LONDON (Reuters) - The standard setter which writes accounting rules for over 100 countries said it will pause for a while and focus on just a few reforms requested by its users, and bed down rules it has already approved.
The International Accounting Standards Board (IASB) has worked on a string of rule changes in response to the financial crisis.
In the run up to the crisis banks had been too slow to make provisions for soured loans and other assets, and were also able to shunt many risky assets off their balance sheets, making them appear healthier.
IASB Chairman Hans Hoogervorst said a consultation has showed that users of accounting rules want a period of relative calm for a few years, to “let the dust settle” and allow everyone to get used to the new rules.
The board will pay closer attention to making sure that the standards it now has are properly implemented.
The board will take more time to write new rules by conducting more research and costings first, and consult more widely with national and regional accounting bodies.
The IASB’s agenda has been dominated by joint talks with its U.S. counterpart, the Financial Accounting Standards Board, for a decade to “converge” their rules so that the United States would then be expected to switch to IASB standards.

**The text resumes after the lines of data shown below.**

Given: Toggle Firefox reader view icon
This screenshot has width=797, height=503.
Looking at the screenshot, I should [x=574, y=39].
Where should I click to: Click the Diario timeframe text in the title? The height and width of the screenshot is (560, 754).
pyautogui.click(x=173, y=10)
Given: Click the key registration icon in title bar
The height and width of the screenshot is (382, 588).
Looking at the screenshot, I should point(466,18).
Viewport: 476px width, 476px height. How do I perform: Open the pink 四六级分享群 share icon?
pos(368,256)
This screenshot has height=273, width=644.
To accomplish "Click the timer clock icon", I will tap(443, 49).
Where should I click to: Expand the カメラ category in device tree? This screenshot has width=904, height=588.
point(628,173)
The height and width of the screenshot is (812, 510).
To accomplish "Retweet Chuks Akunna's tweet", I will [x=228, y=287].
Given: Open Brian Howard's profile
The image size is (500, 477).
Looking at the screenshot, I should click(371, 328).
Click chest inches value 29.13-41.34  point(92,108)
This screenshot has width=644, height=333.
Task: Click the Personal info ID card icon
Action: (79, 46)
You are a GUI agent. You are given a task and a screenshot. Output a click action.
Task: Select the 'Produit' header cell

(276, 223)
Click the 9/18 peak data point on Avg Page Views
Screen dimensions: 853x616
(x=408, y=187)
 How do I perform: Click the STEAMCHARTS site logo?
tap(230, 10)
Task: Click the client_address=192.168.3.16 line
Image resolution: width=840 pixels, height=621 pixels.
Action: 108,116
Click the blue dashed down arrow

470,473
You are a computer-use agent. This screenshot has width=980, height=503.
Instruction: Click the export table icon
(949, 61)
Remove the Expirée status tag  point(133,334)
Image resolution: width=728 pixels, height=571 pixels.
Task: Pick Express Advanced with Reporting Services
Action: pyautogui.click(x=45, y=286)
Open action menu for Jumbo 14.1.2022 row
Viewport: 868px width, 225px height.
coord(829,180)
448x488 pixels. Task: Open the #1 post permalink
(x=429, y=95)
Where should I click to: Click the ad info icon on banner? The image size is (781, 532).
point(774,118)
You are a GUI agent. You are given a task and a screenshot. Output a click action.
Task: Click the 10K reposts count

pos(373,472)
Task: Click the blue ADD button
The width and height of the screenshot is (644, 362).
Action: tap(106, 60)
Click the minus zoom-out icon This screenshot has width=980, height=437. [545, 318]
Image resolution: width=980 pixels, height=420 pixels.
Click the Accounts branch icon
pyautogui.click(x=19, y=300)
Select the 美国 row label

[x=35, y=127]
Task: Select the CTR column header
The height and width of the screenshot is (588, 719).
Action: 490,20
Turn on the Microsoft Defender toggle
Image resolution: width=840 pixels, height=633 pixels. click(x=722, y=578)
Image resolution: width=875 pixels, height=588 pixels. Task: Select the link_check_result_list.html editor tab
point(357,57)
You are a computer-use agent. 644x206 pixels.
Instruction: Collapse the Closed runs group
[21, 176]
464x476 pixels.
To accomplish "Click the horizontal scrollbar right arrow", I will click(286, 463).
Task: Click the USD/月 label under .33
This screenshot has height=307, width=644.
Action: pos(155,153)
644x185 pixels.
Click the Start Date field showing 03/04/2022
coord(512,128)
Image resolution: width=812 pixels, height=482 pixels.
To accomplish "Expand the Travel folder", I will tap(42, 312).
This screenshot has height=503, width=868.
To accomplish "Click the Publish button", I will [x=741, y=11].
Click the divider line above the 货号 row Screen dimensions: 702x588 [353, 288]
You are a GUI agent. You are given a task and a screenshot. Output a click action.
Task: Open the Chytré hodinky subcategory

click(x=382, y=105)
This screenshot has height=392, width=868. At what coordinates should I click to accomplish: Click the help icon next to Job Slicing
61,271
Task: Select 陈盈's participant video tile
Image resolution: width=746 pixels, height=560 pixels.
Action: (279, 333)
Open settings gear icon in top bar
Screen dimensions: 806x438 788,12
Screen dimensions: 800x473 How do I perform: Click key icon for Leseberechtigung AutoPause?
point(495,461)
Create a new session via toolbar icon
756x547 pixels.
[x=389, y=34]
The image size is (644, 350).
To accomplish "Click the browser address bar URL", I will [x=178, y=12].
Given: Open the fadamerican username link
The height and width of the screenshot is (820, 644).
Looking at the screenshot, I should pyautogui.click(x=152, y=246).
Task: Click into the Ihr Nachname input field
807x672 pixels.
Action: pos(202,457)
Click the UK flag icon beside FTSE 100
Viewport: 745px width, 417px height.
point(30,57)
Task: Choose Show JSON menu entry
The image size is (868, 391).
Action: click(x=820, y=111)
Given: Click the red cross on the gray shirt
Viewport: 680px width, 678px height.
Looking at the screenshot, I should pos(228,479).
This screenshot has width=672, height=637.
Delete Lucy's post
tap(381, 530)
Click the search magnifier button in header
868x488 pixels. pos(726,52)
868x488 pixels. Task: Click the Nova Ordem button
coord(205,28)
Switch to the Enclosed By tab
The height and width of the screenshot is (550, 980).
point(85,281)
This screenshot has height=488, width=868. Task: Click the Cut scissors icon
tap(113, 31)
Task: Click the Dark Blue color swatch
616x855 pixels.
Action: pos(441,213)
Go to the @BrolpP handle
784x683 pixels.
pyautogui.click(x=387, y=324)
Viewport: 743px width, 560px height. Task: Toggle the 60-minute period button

The 40-page paper published by the IASB on its future agenda priorities on Tuesday made little mention of the convergence project.
The United States decided this year to defer a decision on switching to the board’s rules.
Instead, the IASB’s priorities now reflect the growing use of its rules in emerging economies in Asia and Latin America, such as financial reporting in high inflationary economies.
Accounting for emissions trading schemes will also a priority, along with intangible asset rules for mining and exploration companies as sought by Australia, Canada, Norway and South Africa.